As any good politician can tell you and some already have "It all depends on what the meaning of "is" is"
Healthcare reform is a win, win situation for Democrats just like the childrens healthcare reform was a win, win situation for Democrats in 2007. And now we have a much better childrens healthcare than if we would have compremised with the Republicans, as long as Democrats don't lose their nerve.
If the Democratic party still sought to represent the majority of Americans then yes, it would be a win win for them. But today's Democratic party represents wealth and the status quo. The party, led by Obama, has done everything in it's power to crush real health care reform. Instead we're going to get some insurance tweaks and call that "reform".
Will they pass meaningful, real health care reform? That is the question.
No doubt something with the label "Health Care Reform" will pass to much fanfare. But, it will fall far short of what anyone serious about the issue would call real reform. The usual suspects--big pharma and the insurance companies--will make out like bandits.
Agreed.
There will be no health care reform, just health insurance reform.
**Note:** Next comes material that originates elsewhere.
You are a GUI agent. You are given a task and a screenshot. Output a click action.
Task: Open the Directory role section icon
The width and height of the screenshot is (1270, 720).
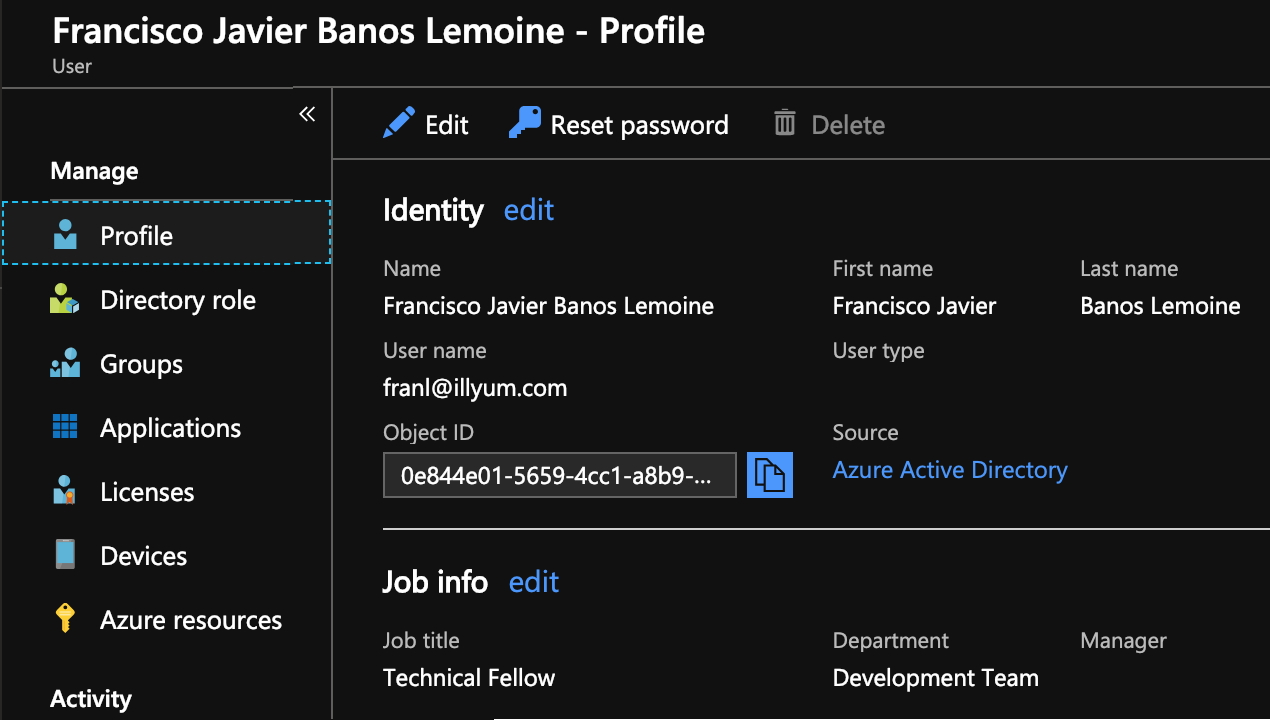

Yes, that's what the WH is telegraphing.
The insurance companies can't be reformed. Only retired.
No, there won't be that either. There will be more of the same but more expensive, as the insurance companies pass the cost of compliance with new regulations on to their customers and blame Obama and the Democrats for it.
Obama has lost this one, and he endangers us all with a resurgent GOP with this mess that he and Congress are creating.